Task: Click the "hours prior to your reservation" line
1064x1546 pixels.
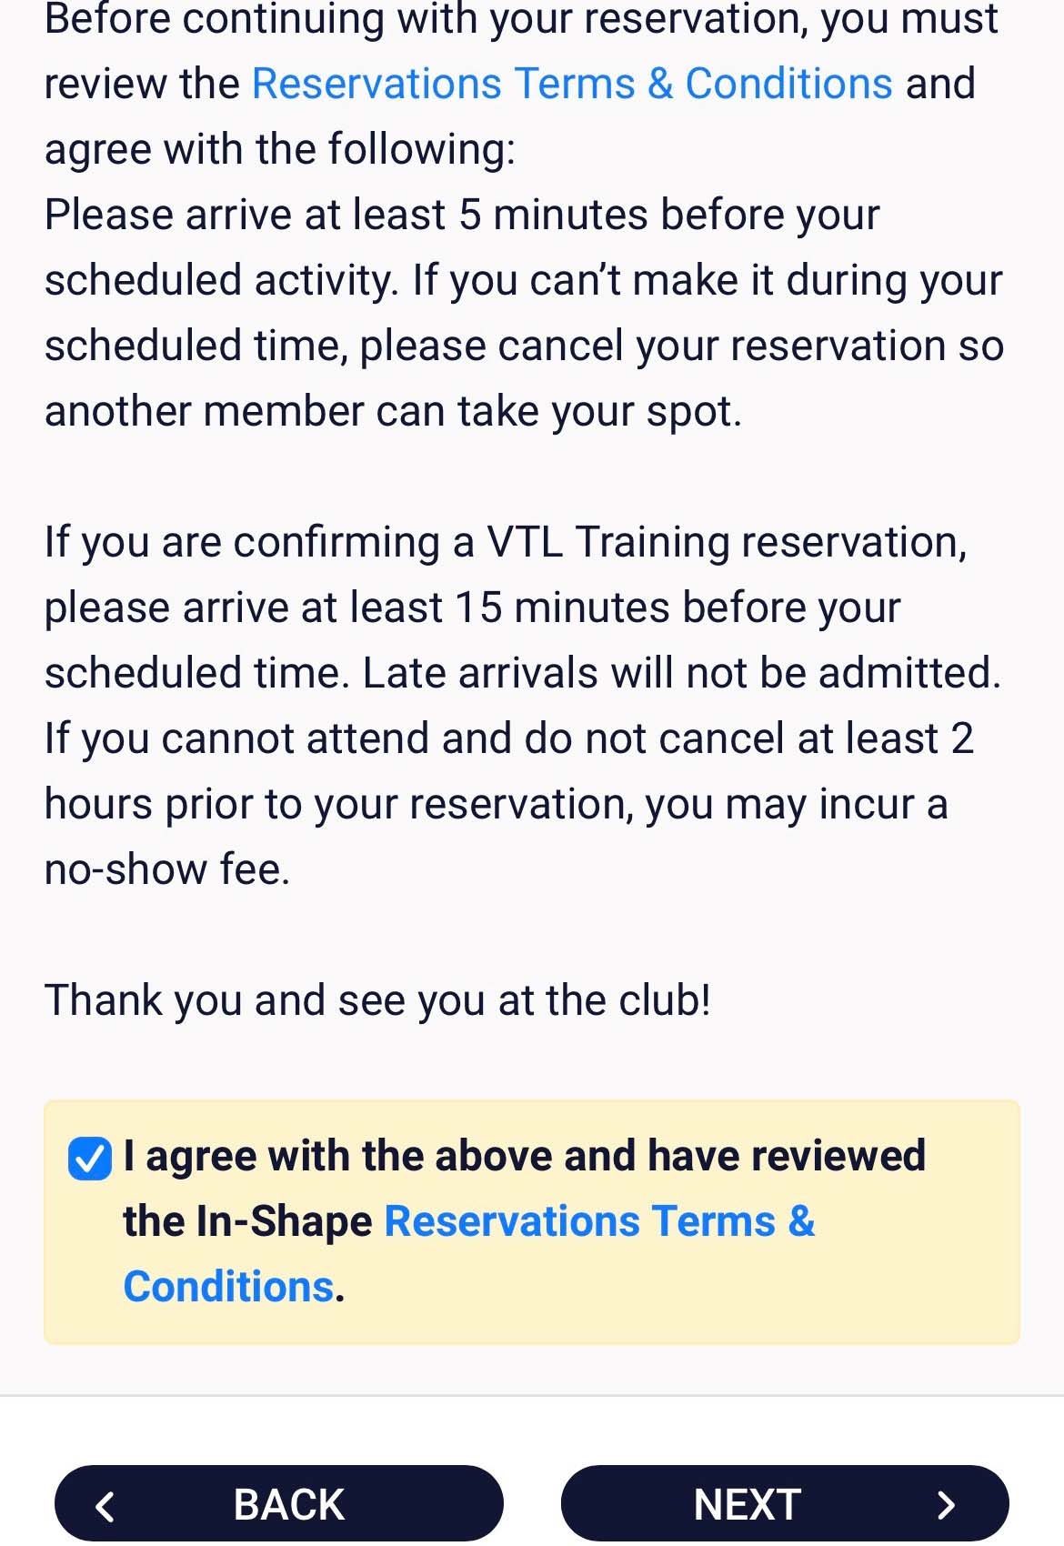Action: coord(496,804)
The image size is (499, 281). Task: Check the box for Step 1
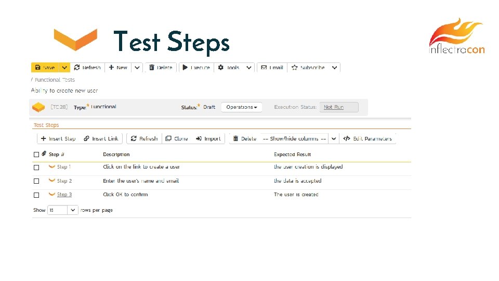click(x=36, y=168)
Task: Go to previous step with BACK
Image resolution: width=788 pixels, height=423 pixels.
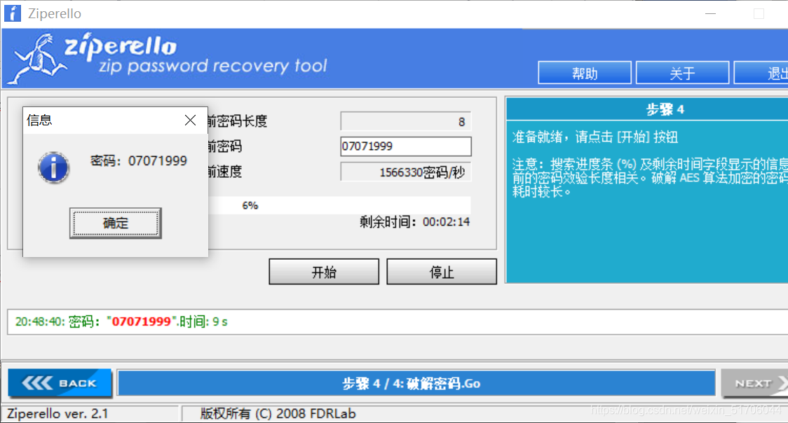Action: point(60,383)
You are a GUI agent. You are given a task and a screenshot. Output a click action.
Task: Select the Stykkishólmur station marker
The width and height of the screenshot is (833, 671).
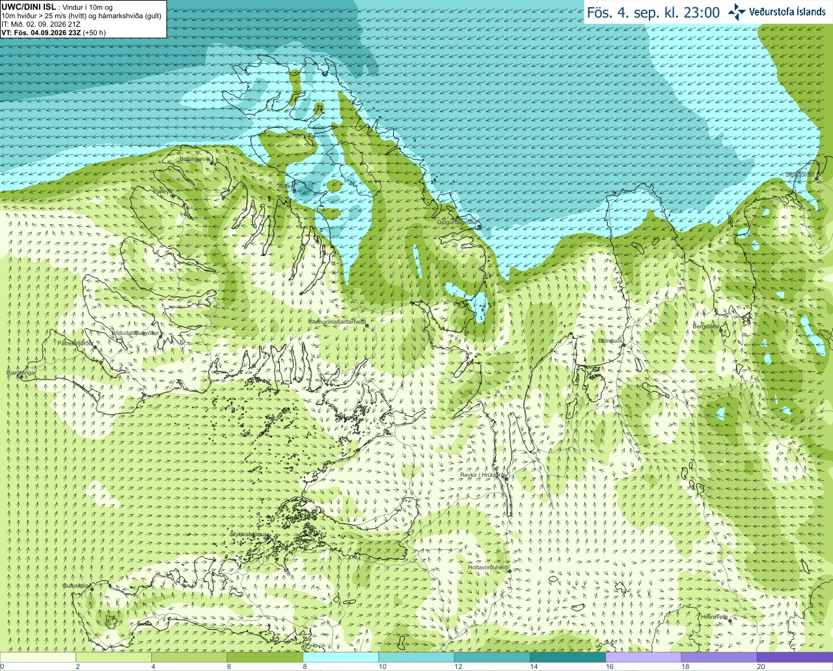(266, 538)
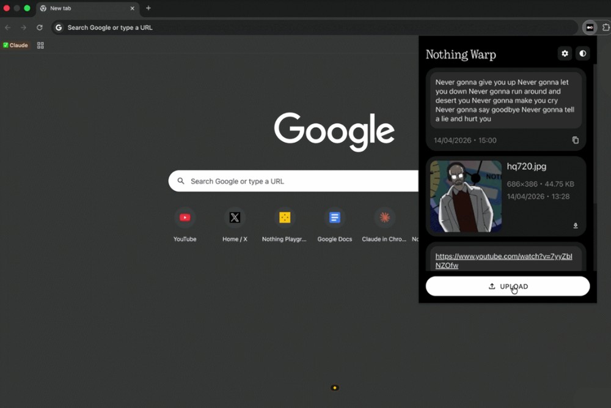Download the hq720.jpg file
This screenshot has width=611, height=408.
[x=575, y=226]
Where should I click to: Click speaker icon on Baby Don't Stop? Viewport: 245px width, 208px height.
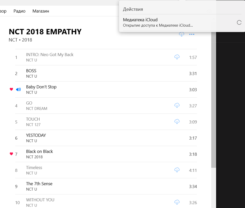pyautogui.click(x=18, y=89)
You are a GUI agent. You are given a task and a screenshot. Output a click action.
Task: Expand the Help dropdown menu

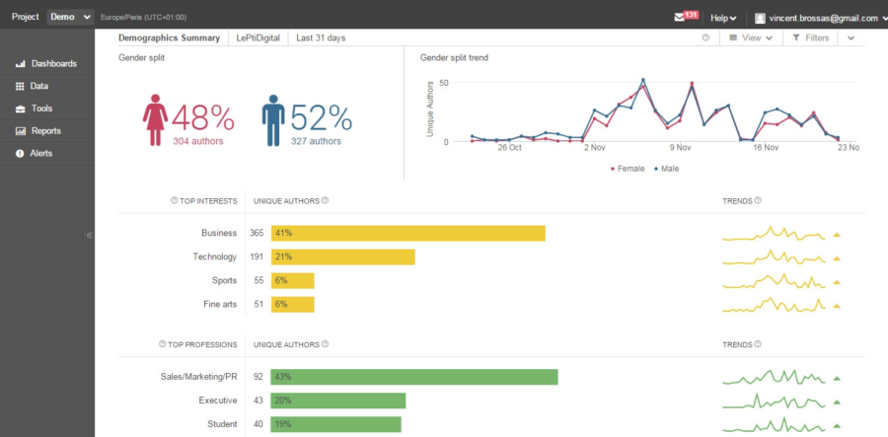pos(723,18)
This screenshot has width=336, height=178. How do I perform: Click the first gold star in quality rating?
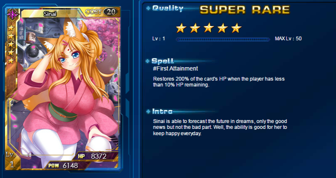click(x=181, y=28)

+ + + + + + +

• _Objective_
Copy out every row above word for word, leaving out the pictures.

• _Answer for the task_
Task: Click the "hours prior to your reservation" line
1064x1546 pixels.
Action: coord(496,804)
The image size is (499, 281). Task: Check the box for Step 1
click(x=36, y=168)
Task: Go to previous step with BACK
Image resolution: width=788 pixels, height=423 pixels.
Action: point(60,383)
You are a GUI agent. You are given a task and a screenshot. Output a click action.
Task: Select the Stykkishólmur station marker
The width and height of the screenshot is (833, 671).
(266, 538)
Download the hq720.jpg file
This screenshot has width=611, height=408.
[x=575, y=226]
Where should I click to: Click speaker icon on Baby Don't Stop? Viewport: 245px width, 208px height.
pyautogui.click(x=18, y=89)
You are a GUI agent. You are given a task and a screenshot. Output a click action.
Task: Expand the Help dropdown menu

pos(723,18)
This screenshot has width=336, height=178. How do I perform: Click the first gold star in quality rating?
click(x=181, y=28)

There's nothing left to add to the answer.